About The Artist
The Ghost in the Picture
I have been walking in the Sierras since I arrived in California, long ago. A New York-raised couch potato, I was awed by the grandeur, delicacy, and vibrant energy of the land into becoming a walker. I started hiking because I loved the landscape, but over time I came to need the hike itself, my body moving, vitalized by the challenge and beauty opening before me, ever-changing. And the hikes and the visits became precious opportunities for unique and unforgettable connection with loved ones.
The hiking made me want to paint and draw. I said no to that desire for many years. But finally, I yielded to the intensity of my inner howl. I wanted to take my adored landscapes home with me and make pictures grounded in close observation of their physical particularity, as well as my emotional and spiritual response to the landscape.
How to walk that line? --the line between capturing the specific, the recognizable, the physical existence of the natural world, on the one hand, and my particular, subjective lived experience and emotional and spiritual response to that world?
That question is there for me every day as I work. I am not always the same. Sometimes, more when I first started out, intensified description called to me.

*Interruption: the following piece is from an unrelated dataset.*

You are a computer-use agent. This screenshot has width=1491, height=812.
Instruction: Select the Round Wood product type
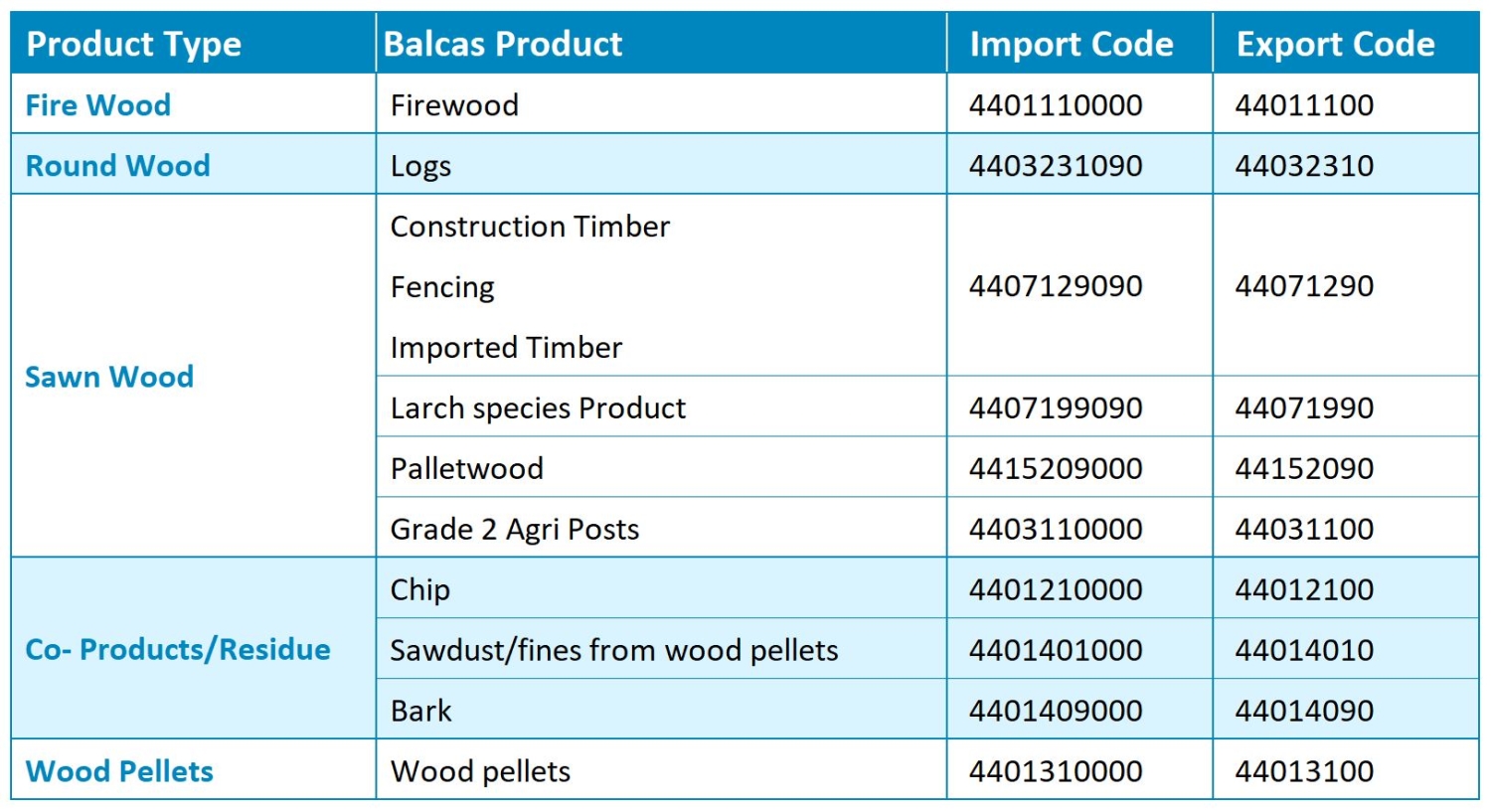click(x=117, y=166)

As time has gone on, my desire to put the ghost into the picture has become my prevailing animator. Most days. Sometimes the ghost is simply the tumult of memory and gratitude for the life I’ve gotten to live in glorious places. Lately, with age, comes a heightened sense of impermanence. Soon 10,000 feet may be too high, favorite trails may be too steep. How do I paint the ephemeral, fleeting nature of existence? How do I paint my experience of that, and still be painting the mountains, or the trees, or the water? So, each attempt is a meditation on the big stuff. And that makes me want to get into the studio every morning!
The World in a Tangle of Veggies
There came a time when veggies, and occasional fruit or flowers, became the metaphorical instruments that suited my art-making. Cabbages, beets, onions, squash, cauliflowers, artichokes. A bunch of sunflowers. Some apples. Week after week, at the farmer’s market, in neighbor’s orchards and yards, I fell in love with abundance –of beautiful fruits and vegetables, flowers, and nuts, great gifts from the earth, there for us to see, to touch, to smell, to taste.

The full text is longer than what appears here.